→ ASSIGNMENT
Exactly the lines from the start of the data through the line containing "You are a computer-use agent. The width" should be output, with both ends kept and nothing added.

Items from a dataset

═══

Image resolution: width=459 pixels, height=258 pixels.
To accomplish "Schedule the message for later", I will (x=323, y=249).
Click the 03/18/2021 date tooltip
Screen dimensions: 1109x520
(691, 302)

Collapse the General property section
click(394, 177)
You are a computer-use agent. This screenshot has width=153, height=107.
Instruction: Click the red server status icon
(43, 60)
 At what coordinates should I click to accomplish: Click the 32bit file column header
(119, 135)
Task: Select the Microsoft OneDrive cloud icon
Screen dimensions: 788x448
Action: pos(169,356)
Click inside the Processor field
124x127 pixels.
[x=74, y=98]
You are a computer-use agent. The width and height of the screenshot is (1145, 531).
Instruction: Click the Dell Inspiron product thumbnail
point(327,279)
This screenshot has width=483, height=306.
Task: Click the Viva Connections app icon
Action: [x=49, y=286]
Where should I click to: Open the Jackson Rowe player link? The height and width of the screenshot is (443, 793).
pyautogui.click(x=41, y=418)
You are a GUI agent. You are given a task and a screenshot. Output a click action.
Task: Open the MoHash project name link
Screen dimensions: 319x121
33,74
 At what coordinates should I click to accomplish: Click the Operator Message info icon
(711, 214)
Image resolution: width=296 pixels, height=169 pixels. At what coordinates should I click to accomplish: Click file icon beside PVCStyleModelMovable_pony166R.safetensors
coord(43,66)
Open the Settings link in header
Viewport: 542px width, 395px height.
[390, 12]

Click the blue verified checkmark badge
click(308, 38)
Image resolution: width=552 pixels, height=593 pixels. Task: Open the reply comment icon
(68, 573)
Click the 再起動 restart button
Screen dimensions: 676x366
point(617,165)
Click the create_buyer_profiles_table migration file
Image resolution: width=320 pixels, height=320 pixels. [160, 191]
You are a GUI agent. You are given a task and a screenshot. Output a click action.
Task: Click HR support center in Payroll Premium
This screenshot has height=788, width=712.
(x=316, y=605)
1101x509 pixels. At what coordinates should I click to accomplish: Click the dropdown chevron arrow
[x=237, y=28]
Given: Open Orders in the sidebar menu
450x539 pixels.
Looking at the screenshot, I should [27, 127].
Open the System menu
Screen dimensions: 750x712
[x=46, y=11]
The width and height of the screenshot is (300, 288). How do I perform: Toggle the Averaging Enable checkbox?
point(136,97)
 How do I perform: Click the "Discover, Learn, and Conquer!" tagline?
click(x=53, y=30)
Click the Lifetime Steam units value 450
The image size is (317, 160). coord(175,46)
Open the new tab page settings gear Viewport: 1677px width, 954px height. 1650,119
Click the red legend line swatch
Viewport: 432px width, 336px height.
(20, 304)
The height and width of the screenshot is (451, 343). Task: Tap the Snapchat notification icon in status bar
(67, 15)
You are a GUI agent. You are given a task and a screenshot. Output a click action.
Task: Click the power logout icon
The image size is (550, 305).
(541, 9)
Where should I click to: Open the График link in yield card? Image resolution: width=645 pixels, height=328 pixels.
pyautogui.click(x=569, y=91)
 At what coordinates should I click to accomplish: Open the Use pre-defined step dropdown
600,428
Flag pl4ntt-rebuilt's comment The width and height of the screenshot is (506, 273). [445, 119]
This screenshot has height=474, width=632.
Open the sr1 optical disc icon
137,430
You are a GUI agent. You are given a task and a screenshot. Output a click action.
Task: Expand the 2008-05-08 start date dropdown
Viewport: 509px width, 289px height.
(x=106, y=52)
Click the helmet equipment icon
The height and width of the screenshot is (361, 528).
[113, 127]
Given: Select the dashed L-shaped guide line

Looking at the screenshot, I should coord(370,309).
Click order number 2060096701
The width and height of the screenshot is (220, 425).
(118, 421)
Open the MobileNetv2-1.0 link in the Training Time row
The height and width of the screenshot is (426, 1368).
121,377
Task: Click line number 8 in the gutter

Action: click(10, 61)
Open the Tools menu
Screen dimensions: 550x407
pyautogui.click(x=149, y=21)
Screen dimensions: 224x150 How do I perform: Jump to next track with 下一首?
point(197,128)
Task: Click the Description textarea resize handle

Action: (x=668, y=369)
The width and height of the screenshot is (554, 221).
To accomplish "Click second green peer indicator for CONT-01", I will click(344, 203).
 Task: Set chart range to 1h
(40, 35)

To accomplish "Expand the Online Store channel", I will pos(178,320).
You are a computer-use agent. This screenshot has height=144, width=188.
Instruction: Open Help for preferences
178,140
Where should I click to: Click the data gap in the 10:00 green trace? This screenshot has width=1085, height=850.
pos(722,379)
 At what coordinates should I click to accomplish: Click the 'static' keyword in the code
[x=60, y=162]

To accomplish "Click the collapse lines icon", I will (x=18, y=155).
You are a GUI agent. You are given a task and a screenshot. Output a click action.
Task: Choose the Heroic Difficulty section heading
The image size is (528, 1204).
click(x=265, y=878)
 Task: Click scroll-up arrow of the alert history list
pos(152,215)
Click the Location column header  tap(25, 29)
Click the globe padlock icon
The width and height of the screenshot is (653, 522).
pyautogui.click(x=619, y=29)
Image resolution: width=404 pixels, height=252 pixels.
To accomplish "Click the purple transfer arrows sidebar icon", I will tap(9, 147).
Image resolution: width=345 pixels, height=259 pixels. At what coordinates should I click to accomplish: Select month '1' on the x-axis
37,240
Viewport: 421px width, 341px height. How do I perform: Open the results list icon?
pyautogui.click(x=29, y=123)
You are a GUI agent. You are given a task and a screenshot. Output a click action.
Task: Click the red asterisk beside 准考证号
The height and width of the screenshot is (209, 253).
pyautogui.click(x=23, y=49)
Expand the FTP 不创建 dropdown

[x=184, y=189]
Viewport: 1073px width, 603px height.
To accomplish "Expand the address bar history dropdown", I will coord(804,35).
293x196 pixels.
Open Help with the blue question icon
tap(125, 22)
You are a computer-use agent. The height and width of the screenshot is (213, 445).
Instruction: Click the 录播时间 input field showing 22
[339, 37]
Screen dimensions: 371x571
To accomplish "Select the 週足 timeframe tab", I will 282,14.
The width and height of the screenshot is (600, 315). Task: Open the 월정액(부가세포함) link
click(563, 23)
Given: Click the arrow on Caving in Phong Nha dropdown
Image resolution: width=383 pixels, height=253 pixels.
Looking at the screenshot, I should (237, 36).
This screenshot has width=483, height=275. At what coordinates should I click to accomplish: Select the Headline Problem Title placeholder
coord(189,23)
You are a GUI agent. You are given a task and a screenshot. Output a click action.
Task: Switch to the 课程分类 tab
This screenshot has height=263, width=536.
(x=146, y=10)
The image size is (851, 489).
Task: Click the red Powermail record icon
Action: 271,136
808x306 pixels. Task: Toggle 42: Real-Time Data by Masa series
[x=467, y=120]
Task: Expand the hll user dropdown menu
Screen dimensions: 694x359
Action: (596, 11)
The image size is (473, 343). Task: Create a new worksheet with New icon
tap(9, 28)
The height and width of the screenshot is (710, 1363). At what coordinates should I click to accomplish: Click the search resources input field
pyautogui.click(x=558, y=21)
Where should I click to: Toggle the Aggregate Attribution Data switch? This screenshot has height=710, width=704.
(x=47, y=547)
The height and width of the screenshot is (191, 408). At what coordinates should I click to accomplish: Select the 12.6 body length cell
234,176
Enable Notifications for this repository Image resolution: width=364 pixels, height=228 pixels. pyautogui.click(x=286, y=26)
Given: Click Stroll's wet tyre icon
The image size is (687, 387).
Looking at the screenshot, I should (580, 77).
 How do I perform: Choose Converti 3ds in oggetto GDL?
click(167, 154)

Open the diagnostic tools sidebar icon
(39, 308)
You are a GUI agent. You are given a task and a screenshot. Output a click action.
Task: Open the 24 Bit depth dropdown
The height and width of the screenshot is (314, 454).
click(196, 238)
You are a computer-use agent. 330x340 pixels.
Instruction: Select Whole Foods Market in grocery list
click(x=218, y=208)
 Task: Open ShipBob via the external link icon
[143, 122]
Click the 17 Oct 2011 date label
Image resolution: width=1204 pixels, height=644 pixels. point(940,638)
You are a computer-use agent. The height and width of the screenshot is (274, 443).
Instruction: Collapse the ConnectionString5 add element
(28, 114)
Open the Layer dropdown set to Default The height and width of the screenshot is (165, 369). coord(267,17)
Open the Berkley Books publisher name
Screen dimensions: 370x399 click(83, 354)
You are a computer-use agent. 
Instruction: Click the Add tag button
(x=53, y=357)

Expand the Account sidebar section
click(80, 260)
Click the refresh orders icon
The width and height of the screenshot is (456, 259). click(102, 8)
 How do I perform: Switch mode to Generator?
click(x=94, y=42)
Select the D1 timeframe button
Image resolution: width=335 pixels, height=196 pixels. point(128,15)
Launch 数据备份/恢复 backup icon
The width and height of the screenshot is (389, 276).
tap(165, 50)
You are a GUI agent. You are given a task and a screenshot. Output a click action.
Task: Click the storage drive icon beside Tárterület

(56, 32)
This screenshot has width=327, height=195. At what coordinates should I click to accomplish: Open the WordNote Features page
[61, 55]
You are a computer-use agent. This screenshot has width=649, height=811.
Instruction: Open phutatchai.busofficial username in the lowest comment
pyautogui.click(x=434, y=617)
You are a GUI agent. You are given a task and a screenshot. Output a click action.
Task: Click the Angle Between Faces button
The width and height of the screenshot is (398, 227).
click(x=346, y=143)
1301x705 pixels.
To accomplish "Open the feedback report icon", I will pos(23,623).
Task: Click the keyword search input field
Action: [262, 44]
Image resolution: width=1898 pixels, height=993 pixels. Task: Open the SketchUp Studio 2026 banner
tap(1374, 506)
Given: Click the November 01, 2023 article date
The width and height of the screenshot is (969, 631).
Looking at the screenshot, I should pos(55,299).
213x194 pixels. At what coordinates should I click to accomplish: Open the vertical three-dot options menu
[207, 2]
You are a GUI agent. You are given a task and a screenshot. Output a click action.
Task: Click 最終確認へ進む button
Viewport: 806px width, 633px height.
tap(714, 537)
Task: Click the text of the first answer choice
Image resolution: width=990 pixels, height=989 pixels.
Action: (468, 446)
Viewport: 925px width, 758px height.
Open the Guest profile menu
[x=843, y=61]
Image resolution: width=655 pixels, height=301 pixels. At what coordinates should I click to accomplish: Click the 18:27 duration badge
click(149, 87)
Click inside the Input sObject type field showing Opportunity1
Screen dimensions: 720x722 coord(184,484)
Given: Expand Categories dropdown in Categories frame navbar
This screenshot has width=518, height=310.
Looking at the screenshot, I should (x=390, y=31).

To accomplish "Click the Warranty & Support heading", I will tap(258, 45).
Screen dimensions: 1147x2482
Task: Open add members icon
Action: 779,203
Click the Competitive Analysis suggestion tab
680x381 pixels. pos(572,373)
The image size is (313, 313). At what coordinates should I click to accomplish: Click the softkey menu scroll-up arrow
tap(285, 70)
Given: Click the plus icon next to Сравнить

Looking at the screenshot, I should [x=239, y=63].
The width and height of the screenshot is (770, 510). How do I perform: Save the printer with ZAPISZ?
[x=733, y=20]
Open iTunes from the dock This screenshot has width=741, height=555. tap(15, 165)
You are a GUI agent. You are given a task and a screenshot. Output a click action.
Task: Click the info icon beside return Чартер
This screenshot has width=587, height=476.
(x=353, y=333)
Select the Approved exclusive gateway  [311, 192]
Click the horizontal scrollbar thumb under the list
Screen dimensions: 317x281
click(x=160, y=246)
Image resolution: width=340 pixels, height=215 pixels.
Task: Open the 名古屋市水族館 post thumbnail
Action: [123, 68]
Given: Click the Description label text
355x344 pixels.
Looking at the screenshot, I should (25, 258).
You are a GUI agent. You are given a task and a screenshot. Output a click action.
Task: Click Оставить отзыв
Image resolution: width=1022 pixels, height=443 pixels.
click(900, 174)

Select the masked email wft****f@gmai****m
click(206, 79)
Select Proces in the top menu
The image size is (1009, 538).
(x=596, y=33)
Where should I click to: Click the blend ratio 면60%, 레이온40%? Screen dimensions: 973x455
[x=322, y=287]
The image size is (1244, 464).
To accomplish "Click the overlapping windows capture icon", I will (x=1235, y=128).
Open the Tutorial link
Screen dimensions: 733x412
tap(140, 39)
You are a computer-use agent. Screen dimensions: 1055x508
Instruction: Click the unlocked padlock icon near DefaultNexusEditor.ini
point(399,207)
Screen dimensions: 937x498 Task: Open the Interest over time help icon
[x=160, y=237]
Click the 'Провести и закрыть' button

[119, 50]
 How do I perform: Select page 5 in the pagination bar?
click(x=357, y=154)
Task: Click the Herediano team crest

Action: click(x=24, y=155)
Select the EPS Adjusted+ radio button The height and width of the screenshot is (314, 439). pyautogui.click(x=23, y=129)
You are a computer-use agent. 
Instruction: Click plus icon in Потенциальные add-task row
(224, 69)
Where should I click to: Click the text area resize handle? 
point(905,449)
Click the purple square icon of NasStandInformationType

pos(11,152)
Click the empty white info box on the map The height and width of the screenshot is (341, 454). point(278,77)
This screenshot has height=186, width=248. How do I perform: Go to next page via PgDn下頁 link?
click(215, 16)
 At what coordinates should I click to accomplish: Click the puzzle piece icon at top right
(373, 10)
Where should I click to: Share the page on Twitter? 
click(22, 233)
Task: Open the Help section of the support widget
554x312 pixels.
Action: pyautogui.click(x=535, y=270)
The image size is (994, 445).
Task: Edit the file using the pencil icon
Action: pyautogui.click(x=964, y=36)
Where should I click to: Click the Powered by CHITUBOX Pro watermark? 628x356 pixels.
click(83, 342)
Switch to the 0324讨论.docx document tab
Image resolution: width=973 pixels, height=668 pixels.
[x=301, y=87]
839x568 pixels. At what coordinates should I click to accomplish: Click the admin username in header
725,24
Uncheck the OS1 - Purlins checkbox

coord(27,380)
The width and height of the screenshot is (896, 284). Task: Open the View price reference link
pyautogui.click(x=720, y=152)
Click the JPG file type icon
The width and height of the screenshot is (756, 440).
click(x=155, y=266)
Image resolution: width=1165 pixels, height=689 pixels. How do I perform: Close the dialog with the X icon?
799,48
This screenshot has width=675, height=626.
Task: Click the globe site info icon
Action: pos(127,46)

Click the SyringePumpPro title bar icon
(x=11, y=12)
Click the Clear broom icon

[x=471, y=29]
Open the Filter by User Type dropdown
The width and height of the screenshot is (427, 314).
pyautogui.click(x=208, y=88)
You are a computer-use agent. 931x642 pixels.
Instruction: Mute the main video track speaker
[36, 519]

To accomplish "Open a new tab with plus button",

═══

→ SOLUTION FOR THIS PROBLEM
Image resolution: width=459 pixels, height=258 pixels.
To accomplish "Schedule the message for later", I will (x=323, y=249).
Click the 03/18/2021 date tooltip
Screen dimensions: 1109x520
(691, 302)

Collapse the General property section
click(394, 177)
You are a computer-use agent. This screenshot has width=153, height=107.
Instruction: Click the red server status icon
(43, 60)
 At what coordinates should I click to accomplish: Click the 32bit file column header
(119, 135)
Task: Select the Microsoft OneDrive cloud icon
Screen dimensions: 788x448
Action: pos(169,356)
Click inside the Processor field
124x127 pixels.
[x=74, y=98]
You are a computer-use agent. The width and height of the screenshot is (1145, 531).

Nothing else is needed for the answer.